Task to complete: All that should appear is the line containing "This screenshot has width=1854, height=1204." and the lines after it in the records below, each reproduced exactly.

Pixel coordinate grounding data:

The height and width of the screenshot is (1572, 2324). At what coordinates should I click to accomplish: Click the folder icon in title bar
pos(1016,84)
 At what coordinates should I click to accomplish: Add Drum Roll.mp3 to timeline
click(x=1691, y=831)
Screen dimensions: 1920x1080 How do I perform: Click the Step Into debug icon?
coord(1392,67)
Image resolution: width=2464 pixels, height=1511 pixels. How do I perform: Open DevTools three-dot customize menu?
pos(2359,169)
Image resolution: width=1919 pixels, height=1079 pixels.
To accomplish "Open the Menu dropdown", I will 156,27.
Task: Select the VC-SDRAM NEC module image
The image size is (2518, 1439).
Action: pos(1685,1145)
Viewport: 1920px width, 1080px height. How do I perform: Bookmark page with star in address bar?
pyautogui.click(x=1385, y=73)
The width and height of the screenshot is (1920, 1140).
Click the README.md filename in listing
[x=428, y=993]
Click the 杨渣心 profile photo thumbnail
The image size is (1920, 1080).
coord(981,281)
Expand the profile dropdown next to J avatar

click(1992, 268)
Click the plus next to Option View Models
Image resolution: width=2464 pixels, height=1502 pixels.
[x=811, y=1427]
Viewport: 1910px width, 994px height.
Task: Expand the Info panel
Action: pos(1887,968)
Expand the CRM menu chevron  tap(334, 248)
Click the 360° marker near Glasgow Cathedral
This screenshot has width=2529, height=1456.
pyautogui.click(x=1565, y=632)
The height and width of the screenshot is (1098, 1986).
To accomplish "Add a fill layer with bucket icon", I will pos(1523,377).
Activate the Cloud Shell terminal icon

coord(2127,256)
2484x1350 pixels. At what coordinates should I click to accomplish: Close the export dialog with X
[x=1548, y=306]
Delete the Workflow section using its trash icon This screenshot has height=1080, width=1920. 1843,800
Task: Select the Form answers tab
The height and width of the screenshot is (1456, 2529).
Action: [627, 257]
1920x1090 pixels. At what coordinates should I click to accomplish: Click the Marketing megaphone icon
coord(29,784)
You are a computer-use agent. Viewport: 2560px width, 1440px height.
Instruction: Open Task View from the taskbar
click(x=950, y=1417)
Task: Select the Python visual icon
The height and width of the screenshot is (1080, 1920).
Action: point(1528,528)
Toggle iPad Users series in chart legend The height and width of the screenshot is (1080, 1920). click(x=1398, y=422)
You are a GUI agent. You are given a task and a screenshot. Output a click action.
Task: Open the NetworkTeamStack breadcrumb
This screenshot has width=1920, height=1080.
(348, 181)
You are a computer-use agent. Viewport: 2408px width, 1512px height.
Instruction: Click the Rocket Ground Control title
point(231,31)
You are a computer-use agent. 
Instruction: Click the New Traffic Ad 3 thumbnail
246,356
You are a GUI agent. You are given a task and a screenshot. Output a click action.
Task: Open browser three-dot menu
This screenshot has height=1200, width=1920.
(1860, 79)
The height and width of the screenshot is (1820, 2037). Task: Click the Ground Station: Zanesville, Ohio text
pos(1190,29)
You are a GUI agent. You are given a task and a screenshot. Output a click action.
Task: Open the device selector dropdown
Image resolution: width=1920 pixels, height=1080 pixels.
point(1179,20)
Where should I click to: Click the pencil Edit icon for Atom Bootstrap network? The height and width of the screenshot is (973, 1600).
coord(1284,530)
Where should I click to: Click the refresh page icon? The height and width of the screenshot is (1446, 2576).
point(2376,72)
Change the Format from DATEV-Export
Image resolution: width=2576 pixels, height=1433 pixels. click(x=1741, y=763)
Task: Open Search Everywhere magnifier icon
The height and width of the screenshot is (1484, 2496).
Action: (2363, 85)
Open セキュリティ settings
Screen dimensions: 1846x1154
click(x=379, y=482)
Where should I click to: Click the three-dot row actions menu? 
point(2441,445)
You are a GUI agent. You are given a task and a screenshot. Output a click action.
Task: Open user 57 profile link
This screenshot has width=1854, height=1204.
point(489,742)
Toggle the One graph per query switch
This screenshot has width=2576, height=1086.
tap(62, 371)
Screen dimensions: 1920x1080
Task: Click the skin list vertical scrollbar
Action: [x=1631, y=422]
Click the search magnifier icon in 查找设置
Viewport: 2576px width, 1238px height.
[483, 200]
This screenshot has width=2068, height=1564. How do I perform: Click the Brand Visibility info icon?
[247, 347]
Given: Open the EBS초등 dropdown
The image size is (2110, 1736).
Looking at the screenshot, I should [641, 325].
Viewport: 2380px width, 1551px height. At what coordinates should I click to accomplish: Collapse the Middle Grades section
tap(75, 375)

Result of this exercise:
This screenshot has width=1854, height=1204.
point(489,742)
Toggle the One graph per query switch
This screenshot has width=2576, height=1086.
tap(62, 371)
Screen dimensions: 1920x1080
Task: Click the skin list vertical scrollbar
Action: [x=1631, y=422]
Click the search magnifier icon in 查找设置
Viewport: 2576px width, 1238px height.
[483, 200]
This screenshot has width=2068, height=1564. How do I perform: Click the Brand Visibility info icon?
[247, 347]
Given: Open the EBS초등 dropdown
The image size is (2110, 1736).
Looking at the screenshot, I should [641, 325].
Viewport: 2380px width, 1551px height. At what coordinates should I click to accomplish: Collapse the Middle Grades section
tap(75, 375)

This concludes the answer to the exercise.